A few nuggets will provide the flavor of the presentations and conversations on technological change:
· Autonomous vehicles are not science fiction. They are already here and will be spreading rapidly. Lot of discussion about how to make them safe and workable.
· Look to Helsinki! They are working out how to make public transportation and new point-to-point technologies work together in a seamless network.
· Drones are also here and are being used daily by state DOTs for specialized tasks (e.g., inspecting high-mast light poles) where they are safer and more efficient than traditional methods.
On the economic/goods movement front, some key takeaways:
· Home delivery is getting faster and faster, leading to construction of smaller, closer-in distribution centers.
· As home grocery delivery services expand, the need for a resilient “cold supply chain” becomes more important.
· Coal business is way down for railroads, who are looking for new business, including intermodal shipments.
· Railroads are moving to a hub-and-spoke model to supplement the older long, through-train model.
· State DOTs are beginning to look at the value of commodities shipped in a corridor, not just volume, in doing freight planning.

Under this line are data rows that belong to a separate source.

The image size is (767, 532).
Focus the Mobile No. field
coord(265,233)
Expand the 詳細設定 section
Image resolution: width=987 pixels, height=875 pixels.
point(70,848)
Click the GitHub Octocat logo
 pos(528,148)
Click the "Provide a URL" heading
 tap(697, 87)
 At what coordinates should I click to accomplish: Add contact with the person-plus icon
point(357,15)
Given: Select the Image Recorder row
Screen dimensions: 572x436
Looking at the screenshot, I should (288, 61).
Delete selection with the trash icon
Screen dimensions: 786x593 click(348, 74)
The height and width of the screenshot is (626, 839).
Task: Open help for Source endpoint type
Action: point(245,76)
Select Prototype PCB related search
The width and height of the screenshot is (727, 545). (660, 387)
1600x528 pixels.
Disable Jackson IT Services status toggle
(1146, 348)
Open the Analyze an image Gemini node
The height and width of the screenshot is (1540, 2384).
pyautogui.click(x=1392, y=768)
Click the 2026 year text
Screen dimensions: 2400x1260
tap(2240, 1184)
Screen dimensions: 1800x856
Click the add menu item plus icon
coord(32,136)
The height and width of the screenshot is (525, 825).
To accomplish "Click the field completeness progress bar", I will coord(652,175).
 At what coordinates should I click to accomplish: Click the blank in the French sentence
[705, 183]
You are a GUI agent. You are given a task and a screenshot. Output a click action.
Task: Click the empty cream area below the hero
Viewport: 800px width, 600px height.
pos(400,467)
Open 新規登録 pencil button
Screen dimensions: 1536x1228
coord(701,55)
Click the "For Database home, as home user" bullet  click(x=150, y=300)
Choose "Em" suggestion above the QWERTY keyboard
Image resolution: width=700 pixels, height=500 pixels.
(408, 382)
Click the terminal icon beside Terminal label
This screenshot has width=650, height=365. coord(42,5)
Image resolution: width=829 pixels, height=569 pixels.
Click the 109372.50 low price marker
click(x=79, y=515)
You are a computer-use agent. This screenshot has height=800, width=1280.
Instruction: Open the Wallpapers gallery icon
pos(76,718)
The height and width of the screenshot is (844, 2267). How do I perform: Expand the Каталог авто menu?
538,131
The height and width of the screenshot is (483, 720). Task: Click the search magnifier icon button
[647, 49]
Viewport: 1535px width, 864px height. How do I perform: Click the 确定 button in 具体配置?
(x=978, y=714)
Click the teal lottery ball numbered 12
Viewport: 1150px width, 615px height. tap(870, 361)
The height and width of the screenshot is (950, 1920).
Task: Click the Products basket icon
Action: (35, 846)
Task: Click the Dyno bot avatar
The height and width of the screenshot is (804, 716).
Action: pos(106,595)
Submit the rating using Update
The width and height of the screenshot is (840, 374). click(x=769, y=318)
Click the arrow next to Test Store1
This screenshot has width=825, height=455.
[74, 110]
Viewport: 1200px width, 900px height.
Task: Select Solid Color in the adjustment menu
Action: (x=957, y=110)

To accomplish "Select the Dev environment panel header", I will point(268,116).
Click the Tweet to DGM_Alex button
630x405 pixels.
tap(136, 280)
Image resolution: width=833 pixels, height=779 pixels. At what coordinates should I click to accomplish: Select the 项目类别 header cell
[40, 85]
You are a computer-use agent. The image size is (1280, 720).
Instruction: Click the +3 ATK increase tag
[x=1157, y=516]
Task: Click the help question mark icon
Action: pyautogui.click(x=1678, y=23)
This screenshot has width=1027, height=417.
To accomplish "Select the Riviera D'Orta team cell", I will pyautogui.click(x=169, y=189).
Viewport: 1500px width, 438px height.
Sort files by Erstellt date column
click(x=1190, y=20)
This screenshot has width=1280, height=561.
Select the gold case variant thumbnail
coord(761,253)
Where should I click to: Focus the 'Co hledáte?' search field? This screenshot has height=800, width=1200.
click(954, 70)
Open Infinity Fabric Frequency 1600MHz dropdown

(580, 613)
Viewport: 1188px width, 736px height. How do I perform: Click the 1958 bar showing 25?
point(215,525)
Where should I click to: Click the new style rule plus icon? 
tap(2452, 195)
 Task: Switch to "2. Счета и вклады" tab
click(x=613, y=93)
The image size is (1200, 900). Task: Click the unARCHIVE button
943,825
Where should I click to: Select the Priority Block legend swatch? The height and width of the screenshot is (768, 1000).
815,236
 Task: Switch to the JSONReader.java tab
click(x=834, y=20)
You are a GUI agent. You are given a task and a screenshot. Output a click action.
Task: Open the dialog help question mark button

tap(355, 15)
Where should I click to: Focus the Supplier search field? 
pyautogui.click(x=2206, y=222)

· Marine highways (yeah!) are being seriously discussed again.
Two topics stood out to me by their relative absence, both in formal panels and private discussions: funding and climate change.
The need for greater (and more stable) funding is almost always a major theme at these events, although its prominence varies with the tax cycles and capital program needs of the state DOTs – and with the usually crazy federal reauthorization cycle. This year, not much talk. I expect more next year.
I was disappointed that climate change got virtually no attention, given the gravity of the issue. When someone (me) asked the goods movement panel how they saw the freight sector responding to the need to decarbonize, the answers were….mixed. Hopefully NASTO (and other regional and national organizations) will cycle this issue back to the top.
Congratulations to Leslie Richards and the PennDOT staff for hosting a productive and enjoyable conference!